In this segment, Sheryl Chow, PharmD, BCPS; Akshay Desai, MD; Peter L. Salgo, MD; Scott Solomon, MD; and Orly Vardeny, PharmD, MS, review the mechanism of action for ivabradine and provide insight regarding the 2016 American College of Cardiology/American Heart Association/Heart Failure Society of America heart failure treatment guideline update.
Peter L. Salgo, MD: We have guidelines, and guidelines are at least road maps to try to get from here to there. We have the 2016 American College of Cardiology (ACC)/American Heart Association (AHA)/Heart Failure Society of America (HFSA) clinical guidelines for the treatment of HFrEF (heart failure with reduced ejection fraction). What are those guidelines? How do they help you at all?
Sheryl Chow, PharmD, BCPS: Basically, those guidelines are a focused update, not a complete update. It’s just focusing on the newly approved medications, such as, as you said, ivabradine and Entresto. And the point is to discuss the rule of that in the HFrEF patient. What are the recommendations? What’s the level of evidence?

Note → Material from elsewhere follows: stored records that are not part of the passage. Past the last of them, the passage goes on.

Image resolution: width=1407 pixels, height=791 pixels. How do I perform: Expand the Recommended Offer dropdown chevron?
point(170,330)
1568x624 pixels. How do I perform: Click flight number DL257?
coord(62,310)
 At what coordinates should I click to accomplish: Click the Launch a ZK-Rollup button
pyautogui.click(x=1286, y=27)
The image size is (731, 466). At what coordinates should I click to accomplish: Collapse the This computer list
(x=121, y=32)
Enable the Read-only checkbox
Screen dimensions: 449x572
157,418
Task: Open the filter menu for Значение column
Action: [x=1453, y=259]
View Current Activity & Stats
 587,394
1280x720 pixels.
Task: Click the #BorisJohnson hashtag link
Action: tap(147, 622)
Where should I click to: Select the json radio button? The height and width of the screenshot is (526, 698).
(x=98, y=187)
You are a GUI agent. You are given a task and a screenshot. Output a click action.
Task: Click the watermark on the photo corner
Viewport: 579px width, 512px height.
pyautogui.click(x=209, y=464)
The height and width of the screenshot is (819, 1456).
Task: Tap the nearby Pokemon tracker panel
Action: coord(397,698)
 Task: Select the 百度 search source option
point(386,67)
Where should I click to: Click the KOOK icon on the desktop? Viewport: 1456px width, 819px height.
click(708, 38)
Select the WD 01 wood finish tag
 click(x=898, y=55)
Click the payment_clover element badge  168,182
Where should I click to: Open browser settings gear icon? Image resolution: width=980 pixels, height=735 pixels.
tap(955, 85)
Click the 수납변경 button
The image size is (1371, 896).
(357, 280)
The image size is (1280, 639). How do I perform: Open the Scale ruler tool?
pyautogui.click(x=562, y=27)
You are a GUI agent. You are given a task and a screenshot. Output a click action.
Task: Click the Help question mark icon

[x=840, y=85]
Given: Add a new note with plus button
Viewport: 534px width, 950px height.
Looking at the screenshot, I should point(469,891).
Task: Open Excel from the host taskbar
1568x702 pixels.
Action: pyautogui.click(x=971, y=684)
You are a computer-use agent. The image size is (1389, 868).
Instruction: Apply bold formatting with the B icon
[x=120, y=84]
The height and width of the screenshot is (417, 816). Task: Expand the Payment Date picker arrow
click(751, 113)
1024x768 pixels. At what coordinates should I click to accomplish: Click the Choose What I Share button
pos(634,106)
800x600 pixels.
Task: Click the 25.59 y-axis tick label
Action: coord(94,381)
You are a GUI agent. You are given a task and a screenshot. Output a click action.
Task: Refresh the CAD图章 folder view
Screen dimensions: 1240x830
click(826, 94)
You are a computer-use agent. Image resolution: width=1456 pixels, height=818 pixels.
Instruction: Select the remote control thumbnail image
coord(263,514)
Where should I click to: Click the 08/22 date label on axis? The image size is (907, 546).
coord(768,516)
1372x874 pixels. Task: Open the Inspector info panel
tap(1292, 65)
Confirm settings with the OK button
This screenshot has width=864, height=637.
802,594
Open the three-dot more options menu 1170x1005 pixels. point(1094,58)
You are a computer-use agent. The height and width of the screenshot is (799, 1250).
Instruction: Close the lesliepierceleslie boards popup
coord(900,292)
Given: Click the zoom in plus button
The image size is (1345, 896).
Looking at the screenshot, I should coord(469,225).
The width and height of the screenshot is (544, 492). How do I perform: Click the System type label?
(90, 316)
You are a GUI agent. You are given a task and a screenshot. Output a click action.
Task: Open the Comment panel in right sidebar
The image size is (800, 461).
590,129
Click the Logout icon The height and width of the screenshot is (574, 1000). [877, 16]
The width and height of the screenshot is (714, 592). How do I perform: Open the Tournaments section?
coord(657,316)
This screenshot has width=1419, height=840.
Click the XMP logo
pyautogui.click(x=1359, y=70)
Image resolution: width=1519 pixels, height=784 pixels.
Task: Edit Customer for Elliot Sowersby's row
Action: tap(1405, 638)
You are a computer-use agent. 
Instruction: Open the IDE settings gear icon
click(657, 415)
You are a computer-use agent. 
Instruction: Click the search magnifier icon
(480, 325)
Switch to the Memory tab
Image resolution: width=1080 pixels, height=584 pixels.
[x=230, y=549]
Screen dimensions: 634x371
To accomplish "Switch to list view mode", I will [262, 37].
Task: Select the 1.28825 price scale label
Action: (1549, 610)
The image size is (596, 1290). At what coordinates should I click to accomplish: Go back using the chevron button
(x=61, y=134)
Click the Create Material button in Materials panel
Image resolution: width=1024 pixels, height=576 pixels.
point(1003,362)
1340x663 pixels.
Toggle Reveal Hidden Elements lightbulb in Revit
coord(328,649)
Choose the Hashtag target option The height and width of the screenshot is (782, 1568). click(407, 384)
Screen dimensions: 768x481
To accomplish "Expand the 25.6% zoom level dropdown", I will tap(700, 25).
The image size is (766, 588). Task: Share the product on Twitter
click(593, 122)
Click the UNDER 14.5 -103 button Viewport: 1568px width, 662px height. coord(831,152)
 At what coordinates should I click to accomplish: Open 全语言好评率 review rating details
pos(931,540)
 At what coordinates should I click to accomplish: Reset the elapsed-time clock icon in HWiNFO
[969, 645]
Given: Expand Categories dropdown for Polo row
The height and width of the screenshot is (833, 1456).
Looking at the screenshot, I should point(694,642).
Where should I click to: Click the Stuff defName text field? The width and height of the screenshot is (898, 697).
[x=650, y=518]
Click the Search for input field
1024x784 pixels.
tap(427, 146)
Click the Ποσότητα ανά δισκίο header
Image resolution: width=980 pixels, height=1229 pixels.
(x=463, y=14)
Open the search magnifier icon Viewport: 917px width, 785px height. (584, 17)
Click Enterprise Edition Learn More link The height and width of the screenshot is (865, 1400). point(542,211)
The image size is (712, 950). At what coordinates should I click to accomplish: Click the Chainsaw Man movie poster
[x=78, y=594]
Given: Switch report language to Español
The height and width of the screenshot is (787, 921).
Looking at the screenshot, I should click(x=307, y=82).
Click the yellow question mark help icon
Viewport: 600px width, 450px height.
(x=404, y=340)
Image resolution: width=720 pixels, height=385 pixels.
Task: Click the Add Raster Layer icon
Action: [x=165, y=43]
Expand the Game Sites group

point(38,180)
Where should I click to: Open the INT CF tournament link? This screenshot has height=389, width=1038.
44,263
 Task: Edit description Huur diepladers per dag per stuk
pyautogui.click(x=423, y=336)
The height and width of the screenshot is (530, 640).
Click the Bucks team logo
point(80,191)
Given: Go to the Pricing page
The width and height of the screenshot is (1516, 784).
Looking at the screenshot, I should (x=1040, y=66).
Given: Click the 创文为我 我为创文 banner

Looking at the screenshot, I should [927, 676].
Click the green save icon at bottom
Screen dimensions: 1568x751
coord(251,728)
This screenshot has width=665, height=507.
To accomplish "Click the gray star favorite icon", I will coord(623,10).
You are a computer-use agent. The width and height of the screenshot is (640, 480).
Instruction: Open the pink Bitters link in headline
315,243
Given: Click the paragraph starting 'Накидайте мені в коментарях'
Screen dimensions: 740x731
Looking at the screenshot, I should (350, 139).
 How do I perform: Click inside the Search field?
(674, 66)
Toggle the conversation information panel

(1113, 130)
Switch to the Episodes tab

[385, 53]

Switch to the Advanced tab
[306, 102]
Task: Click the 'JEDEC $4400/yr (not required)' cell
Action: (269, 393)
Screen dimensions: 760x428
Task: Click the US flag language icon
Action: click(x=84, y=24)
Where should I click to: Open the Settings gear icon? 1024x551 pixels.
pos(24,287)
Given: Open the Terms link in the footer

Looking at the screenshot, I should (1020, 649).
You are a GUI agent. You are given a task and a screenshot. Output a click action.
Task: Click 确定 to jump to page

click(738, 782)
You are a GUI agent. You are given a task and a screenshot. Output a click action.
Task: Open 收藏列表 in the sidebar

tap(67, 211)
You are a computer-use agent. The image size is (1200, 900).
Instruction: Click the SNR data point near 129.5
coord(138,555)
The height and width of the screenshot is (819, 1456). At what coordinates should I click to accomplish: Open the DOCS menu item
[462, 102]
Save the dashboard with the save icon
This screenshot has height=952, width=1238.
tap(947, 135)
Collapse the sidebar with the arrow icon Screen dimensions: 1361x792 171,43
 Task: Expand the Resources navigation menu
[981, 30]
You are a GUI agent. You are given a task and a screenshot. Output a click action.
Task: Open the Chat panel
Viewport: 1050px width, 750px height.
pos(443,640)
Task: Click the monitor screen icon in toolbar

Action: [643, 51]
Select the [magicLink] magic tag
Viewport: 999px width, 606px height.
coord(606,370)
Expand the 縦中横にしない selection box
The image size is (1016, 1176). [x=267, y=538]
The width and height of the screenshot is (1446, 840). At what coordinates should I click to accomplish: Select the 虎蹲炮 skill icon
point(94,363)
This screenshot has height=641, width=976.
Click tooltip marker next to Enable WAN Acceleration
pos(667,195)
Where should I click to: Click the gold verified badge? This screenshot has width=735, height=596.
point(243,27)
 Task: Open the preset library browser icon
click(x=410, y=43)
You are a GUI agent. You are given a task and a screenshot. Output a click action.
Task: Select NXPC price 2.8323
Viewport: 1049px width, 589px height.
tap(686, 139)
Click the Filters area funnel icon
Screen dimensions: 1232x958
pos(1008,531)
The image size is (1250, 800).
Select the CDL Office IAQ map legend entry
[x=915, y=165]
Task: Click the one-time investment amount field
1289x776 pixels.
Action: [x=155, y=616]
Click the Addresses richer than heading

One of those options is ivabradine (or Corlanor), and this particular medication is very unusual. Actually, both of those medications have very unusual types of mechanisms. Ivabradine, in itself, is kind of unique in a way. In the 1970s, they coined the term “funny current,” and ivabradine affects that through this HCN (hyperpolarization-activated cyclic nucleotide-gated) channel. The HCN channel is just this hyperpolarized gated channel in the sinoatrial node, which is the cardiac pacemaker, and therefore, it inhibits this particular channel and actually prolongs phase 4 depolarization. And the heart rate actually goes down.
Peter L. Salgo, MD: Is its main mechanism of action simply reducing the heart rate?
Sheryl Chow, PharmD, BCPS: There’s really no significant effect on the blood pressure, so it does not cause hypotension, compared to some of the other medications that lower heart rate.
Orly Vardeny, PharmD, MS: But the key is that it doesn’t cause conduction abnormalities like some other medications that lower heart rate or contractility. It doesn’t affect inotropic activity of the heart.
Scott Solomon, MD: Beta-blockers are absolutely standard of care in heart failure, and we use beta-blockers to lower the heart rate. But the beneficial effects in beta blockers, we don’t completely understand. There is certainly an antiremodeling effect (the blockade of the central nervous system). The sympathetic nervous system is obviously extremely important. But what we don’t know exactly, is, where is that magic for beta-blockers?
What we do know is that beta-blockers reduce morality in patients with heart failure. It’s been shown in study after study. Ivabradine, which is a pure heart rate reducer, as Sheryl just talked about, was shown in 1 trial, the SHIFT trial, to reduce a composite of cardiovascular mortality and heart failure hospitalization. But that was almost all based on heart failure hospitalization. To be enrolled in that trial, you had to already be on a beta-blocker (an optimized beta-blocker) and still have an elevated heart rate. That’s the key.
Peter L. Salgo, MD: Everybody is going to be on a beta blocker if they can be?
Scott Solomon, MD: Unless they can’t tolerate it.
Peter L. Salgo, MD: If they can tolerate it. Now, ivabradine would be added if the heart rate is still too high?
Scott Solomon, MD: Right.
Akshay Desai, MD: One exception, though, is atrial fibrillation. The drug acts, as Sheryl said, on the sinus node current—this funny current. If patients don’t have a sinus mechanism for rhythm (if they’re not in sinus rhythm), the drug has no effect. And, in fact, there is actually a higher rate of atrial fibrillation in most of the trials. In the angina and the heart failure trials with atrial fibrillation, incidentally, there was atrial fibrillation among people taking ivabradine.
Peter L. Salgo, MD: Because there’s no AV (atrioventricular) node effect, at all?
Akshay Desai, MD: There is no AV node.